Судья и Соколинский продолжали настаивать на капитуляции. Некоторые их поддерживали. Сторону Обуховича кроме инженера держали Корф, Тизенгауз, Оникеевич. Несколько офицеров колебались, не зная, к кому примкнуть. Это окончательно разозлило всегда спокойного воеводу.
— Пока я здесь командую, будете делать то, что я скажу, а не судья! — заключил Обухович. — На этом пока все!
Галимонт и Соколовский остались при своем. Они искренне полагали, что несговорчивая политика воеводы ведет к краху. Эти паны решили создать оппозицию Обуховичу и тайно договориться с царем о сдаче города. Их точку зрения разделяли многие в Смоленске, ибо люди уже отчаялись, и никто не надеялся на благоприятный исход осады.
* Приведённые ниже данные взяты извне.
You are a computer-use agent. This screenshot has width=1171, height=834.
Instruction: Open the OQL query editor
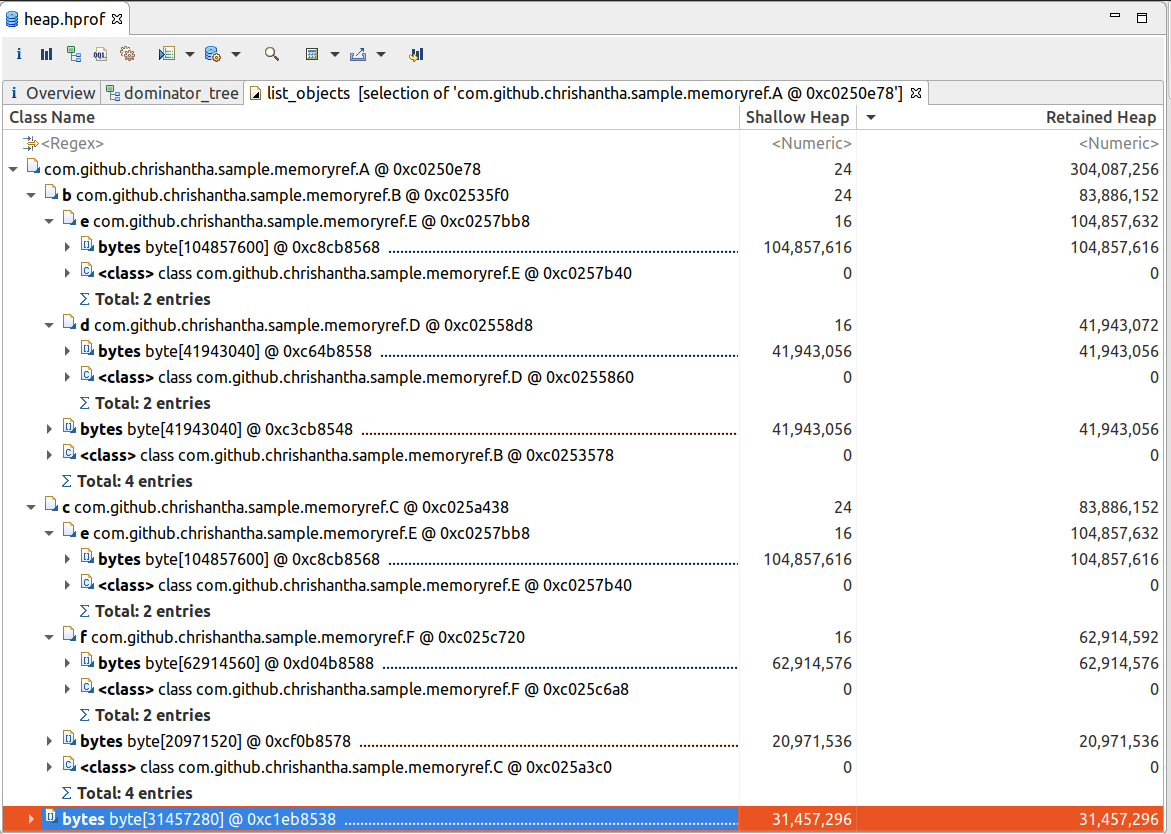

На следующий день Боноллиус отправился с группой наемных казаков укреплять стены. Однако работа сорвалась. Казаки кричали, что «вся эта праца напрасна», когда целые участки стены не защищены никем.
— Приступить к работе! Нам нужно продолжать работать руками, а не языком! — угрюмо повторял инженер.
Казаки угрожающе обступили Боноллиуса.
— А ты нам тут не приказывай! — кричал тощий, как хлыст, человек с суточной щетиной и длинными слипшимися усами. — Мы не рабами нанимались к вам, а свободными людьми за деньги, вино и хлеб! Где все это?
— Верно, — кричали остальные, обступая инженера, — за последние две четверти не плачено ничего! Может уже и задарма работаем и служим?!
Инженер выхватил шпагу. Казаки замерли на месте.
— А ну, осади назад, а то проткну! — решительно крикнул Боноллиус. — Не хотите работать — идите и скажите пану воеводе. Пусть отдает вас под суд!
— Добре, — кивнул тощий. — Под суд, кажите? Добре, пойдем под суд. Айда, хлопцы, тем более, что судья сам хочет царю сдаться!
— Это кто тебе сказал? — удивился Боноллиус, что этим мужикам известна такая деликатная информация.
— Сам он и говорил! Нехай судит! — усмехнулся тощий, и казаки разошлись.
— Дьявол! — сплюнул Боноллиус. — Наш город все больше напоминает мне пиратское судно.
Дела в самом деле были плохи. Народ бунтовал. Многие наемники, кому не выплатили жалованье за пять четвертей, тайно покинули город, уйдя в лагерь московской армии. От всей немецкой пехоты, двух полков, осталось всего лишь четыреста человек. Ввиду таких обстоятельств Обухович, пользуясь тем, что москвитяне предложили перемирие для уборки трупов, решил вступить с царем в новые переговоры. Призвав на помощь нескольких смоленских обывателей, воевода составил и подписал манифестацию такого содержания, что «осажденные, будучи не в состоянии более выдерживать неприятельских штурмов и нападения, решили вступить с неприятелем в переговоры, но не для того, чтобы так скоро сдаться ему, а для того, чтобы, затягивая переговоры, могли дождаться хоть какой-нибудь помощи и обороны». Воевода рассчитывал затянуть время и таким способом продержаться в течение октября. Он не верил, что король и великий князь Речи Посполитой забыл о Смоленске. Не хотел в это верить.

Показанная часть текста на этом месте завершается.